Myanmar Tolak Tuduhan PBB Lakukan Genosida Terhadap Rohingya
Pemerintah Myanmar hari ini Rabu 29 Agustus membantah temuan hasil investigasi PBB yang menyatakan militer Myanmar melakukan genosida atau pemusnahan terhadap etnis Rohingya. Pemerintah Myanmar menolak hasil temuan PBB tersebut.
Myanmar mendapat tekanan internasional pekan ini atas penindasan militer tahun lalu yang mendorong lebih dari 700.000 minoritas Muslim Rohongya mengungsi ke Bangladesh.
Pada hari Senin 27 Agustus lalu, penyelidikan PBB secara rinci mengingkapkan bukti genosida dan kejahatan terhadap kemanusiaan yang dilakukan dalam skala besar terhadap etnis Rohingya, termasuk tindakan pemerkosaan dan kekerasan seksual, pembunuhan massal, dan menerapkan langkah-langkah yang dimaksudkan untuk mencegah kelahiran.

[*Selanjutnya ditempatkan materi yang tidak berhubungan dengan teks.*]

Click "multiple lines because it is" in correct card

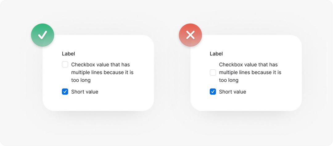pos(102,72)
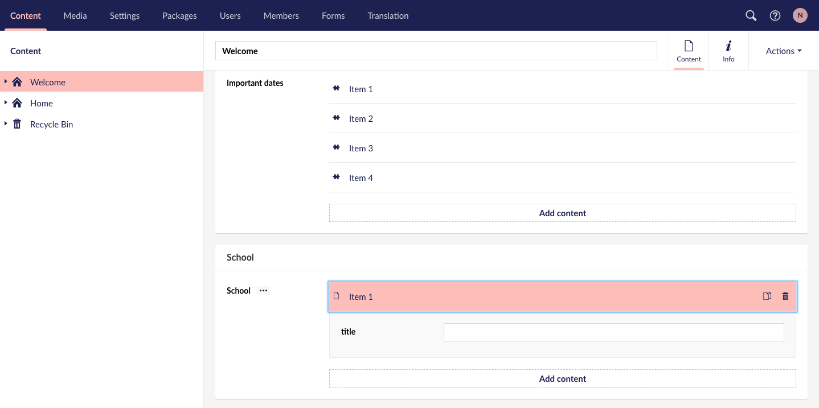Click the puzzle icon beside Item 3
This screenshot has width=819, height=408.
[336, 148]
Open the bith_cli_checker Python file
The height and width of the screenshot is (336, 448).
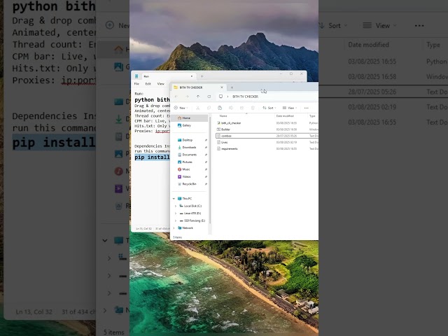[x=231, y=123]
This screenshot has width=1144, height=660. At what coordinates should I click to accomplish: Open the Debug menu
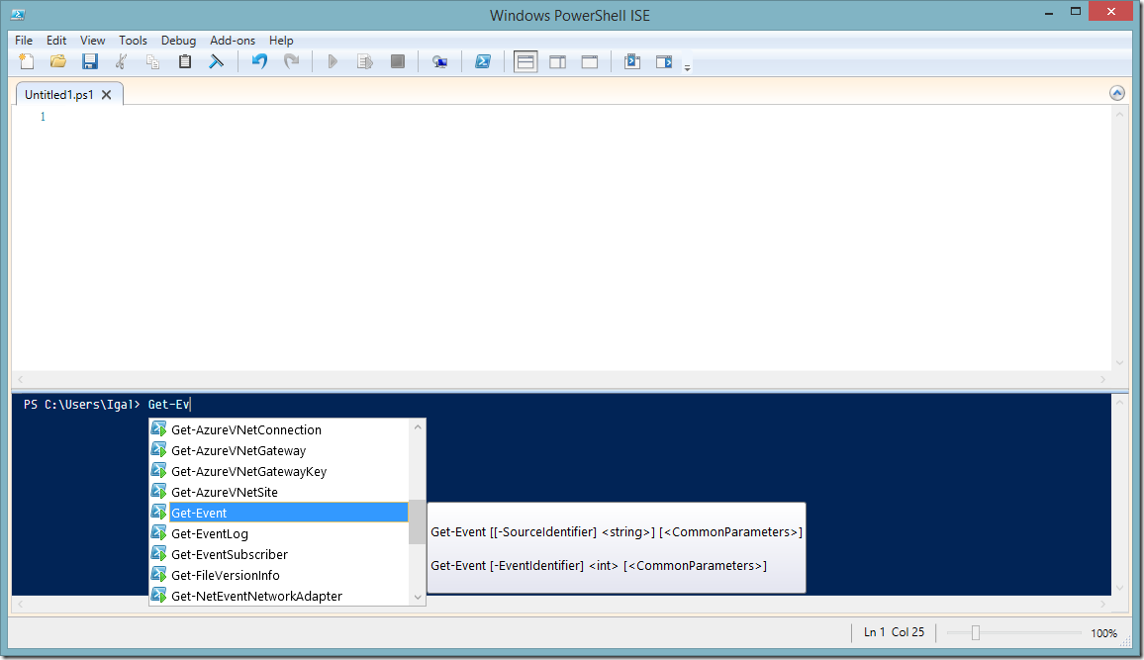pyautogui.click(x=178, y=41)

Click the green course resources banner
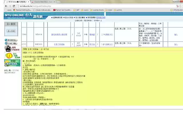(11, 63)
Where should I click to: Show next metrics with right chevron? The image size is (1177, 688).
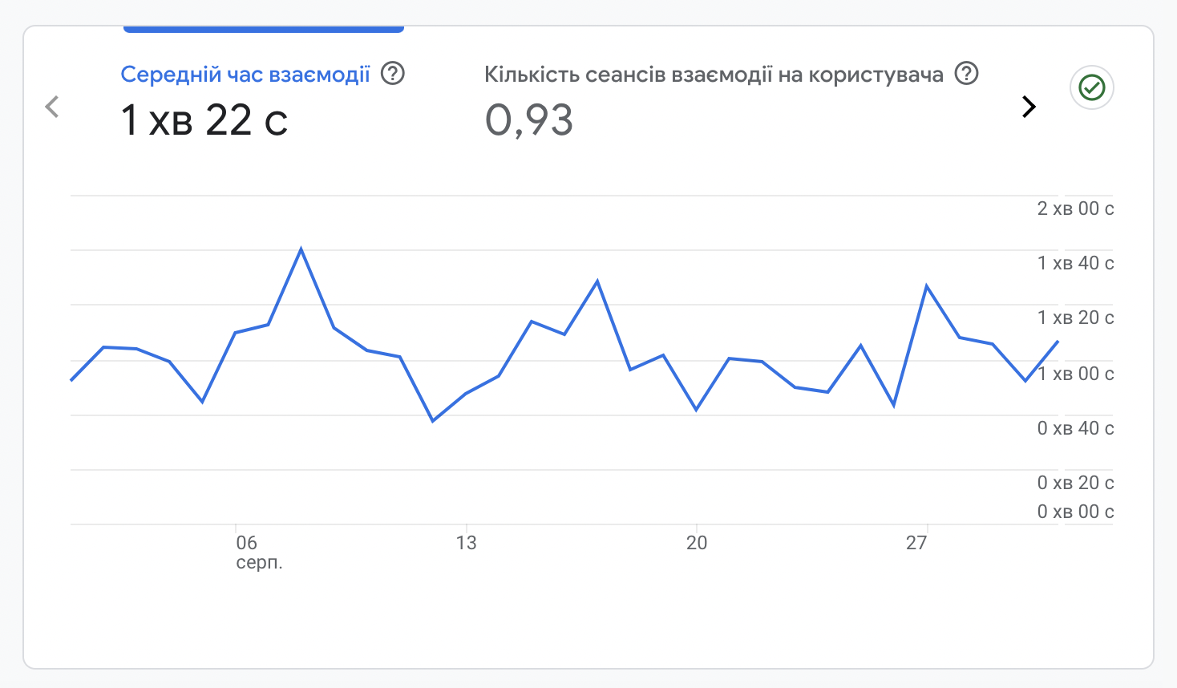pyautogui.click(x=1029, y=106)
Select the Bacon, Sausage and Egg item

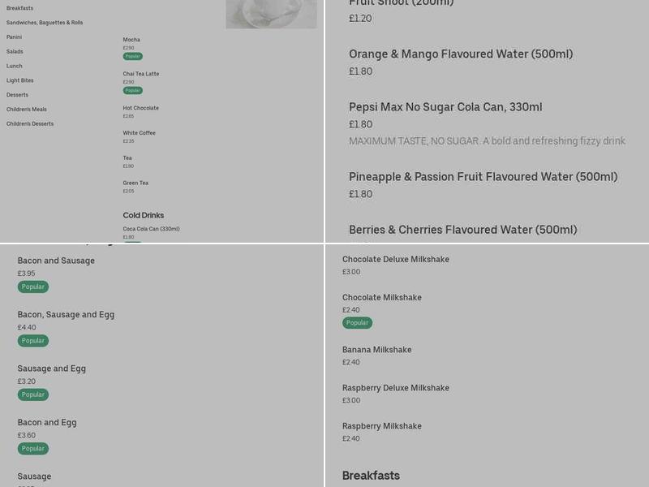point(66,315)
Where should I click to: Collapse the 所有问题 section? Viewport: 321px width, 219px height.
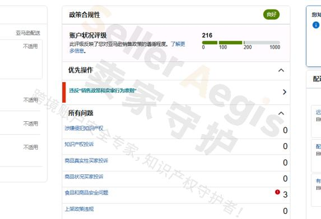click(281, 113)
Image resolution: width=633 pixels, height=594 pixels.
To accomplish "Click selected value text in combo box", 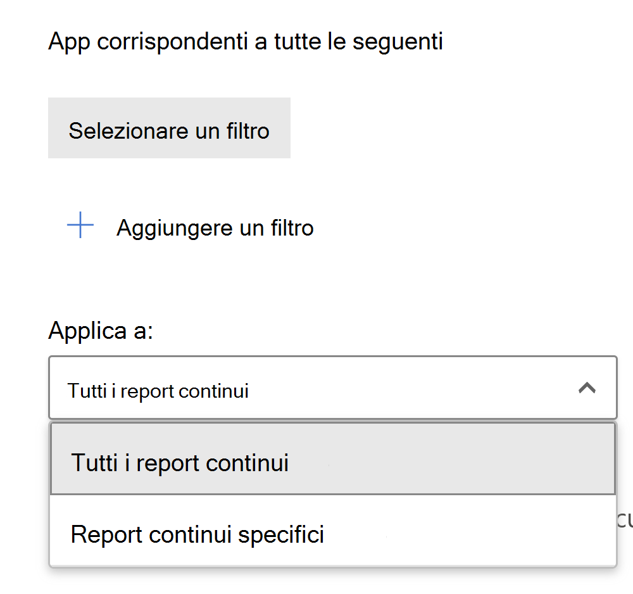I will click(x=158, y=391).
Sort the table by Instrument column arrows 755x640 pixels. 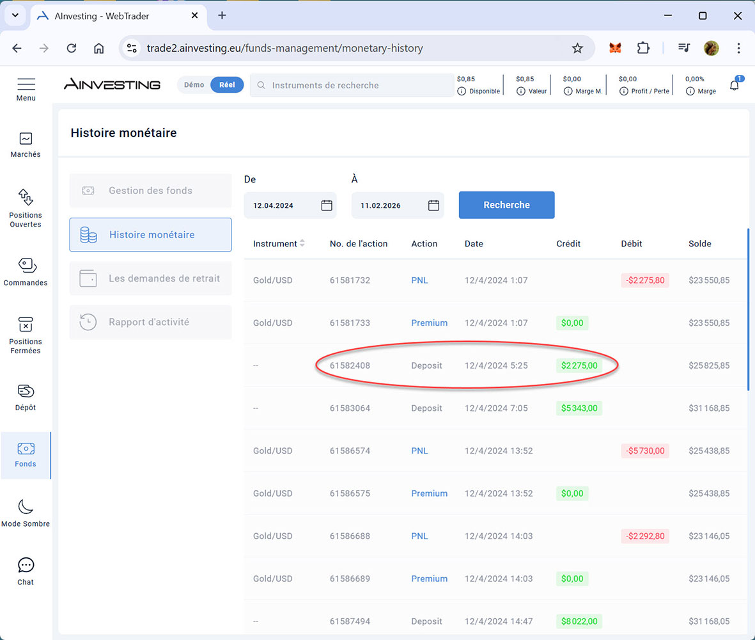(302, 244)
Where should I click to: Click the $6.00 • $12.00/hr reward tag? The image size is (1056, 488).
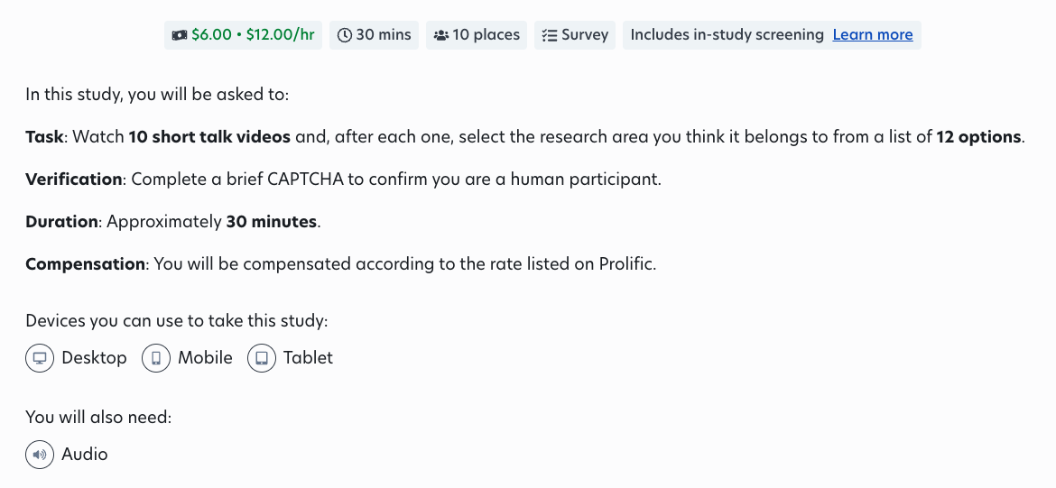pyautogui.click(x=243, y=35)
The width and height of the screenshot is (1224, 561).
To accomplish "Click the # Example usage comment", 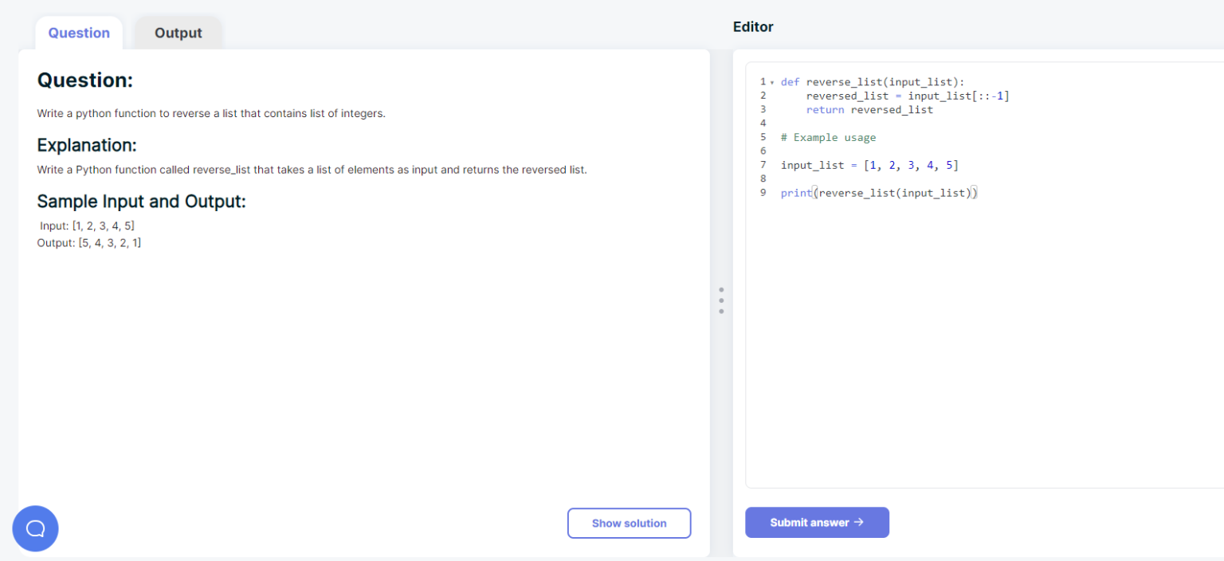I will click(x=829, y=137).
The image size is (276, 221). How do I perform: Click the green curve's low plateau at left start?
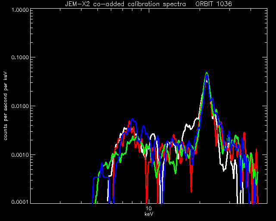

Dalam sesi pembahasan di Dewan Keamanan PBB Selasa malam kemarin, beberapa negara - termasuk AS - menyerukan para pemimpin militer Myanmar untuk dimintai pertanggungjawaban atas dugaan kejahatannya.
Namun Myanmar pada hari ini menolak temuan PBB itu, yang di dalam negeri menyebabkan terjadinya krisis kepemimpinan sipil dan militernya.
"Kami tidak mengizinkan Misi Pencarian Fakta PBB untuk masuk ke Myanmar, itu sebabnya kami tidak setuju dan menerima resolusi yang dibuat oleh Dewan Hak Asasi Manusia," kata juru bicara pemerintah Myanmar, Zaw Htay, seperti dikutip Global New Light of Myanmar.
Dia menunjuk pada pembentukan Komisi Penyelidik Independen, yang menurutnya dibentuk untuk menanggapi "tuduhan palsu yang dibuat oleh badan-badan PBB dan komunitas internasional lainnya."
Negara ini memiliki "toleransi nol untuk pelanggaran hak asasi manusia," kata Zaw Htay, tetapi ia menambahkan bahwa "bukti kuat" termasuk catatan dan tanggal dari setiap dugaan pelanggaran harus diberikan sebelum penyelidikan dilakukan.
Pemerintah akan mengambil "tindakan hukum terhadap pelanggaran hak asasi manusia," katanya.
Zaw Htay juga mengecam Facebook karena mengunggah dan membulli foto-foto kepala militer Myanmar dan petinggi militer lainnya pada hari Senin.
Raksasa media sosial itu mengakui terlalu lambat untuk bereaksi terhadap krisis, yang melihat platformnya - sangat populer di Myanmar - menjadi inkubator pidato kebencian terhadap Rohingya.
Banyak masyarakat Myanmar yang mayoritas beragama Buddha telah memfitnah Rohingya sejak penumpasan tentara, dengan sedikit simpati bagi minoritas yang telah bertahun-tahun menderita karena dilucuti kewarganegaraan dan menolak gerakan bebas, akses ke perawatan kesehatan dan pendidikan di negara tersebut.
Para pemimpin Myanmar, termasuk peraih Nobel yang secara de facto memimpin Myanmar, Aung San Suu Kyi, telah berulang kali membela tindakan keras militer sebagai tanggapan yang proporsional terhadap gerilyawan Rohingya di negara bagian Rakhine.